When was structure functionalism?

I got into an argument recently with a senior colleague about whether or not Magic, Witchcraft, and Oracles Among The Azande was a structure-functionalist monograph. I argued that it wasn’t and that the book had more to do with Seligman (actually I said Westermark, but I meant Seligman) and his influence on Evans-Pritchard than with Radcliffe-Brown. Many people — particularly non-anthropologists — today remember MWO as the classical statement of the idea that witchcraft beliefs were epiphenomena of underlying conflicts in social structure. This is indeed a textbook structure functionalist approach to witchraft — it’s just that Monica Wilson is (afaik) the person who articulated it, not Evans-Pritchard!

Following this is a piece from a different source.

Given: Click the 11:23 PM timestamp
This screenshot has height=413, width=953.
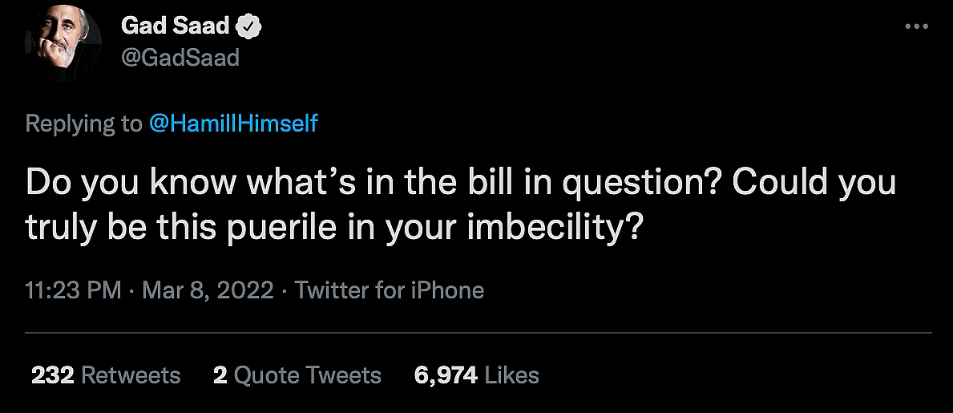Looking at the screenshot, I should 74,290.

And of course by 1961 Evans-Pritchard is producing pieces like History and Anthropology. The more I thought about it, the more it seemed to me that all of Evans-Pritchard’s works were not really so much structure functionalist as just structuralist, and he appeared less and less post-R-B and more and more pre-Needham. Of course Evans-Pritchard was always his own thinker, and it’s been a long time since I’ve revisited his work, so perhaps I’m off base here.

Thinking about it more broadly, however, structure functionalism is a brand that continues to sell even though the label covers a multitude of different approaches. As Stocking points out in After Tylor, by the time that structure functionalism came together as a program it was already drifting apart in other directions: Mancusian Ma(r)xism, Hocartesians, and (slightly later) Barthian transactionalism, etc. etc. Still we — and perhaps here I just mean clueless Yanks — continue to use this term today. As a ‘brand’ structure functionalism — and particularly the work done in Africa — in general seems to sell.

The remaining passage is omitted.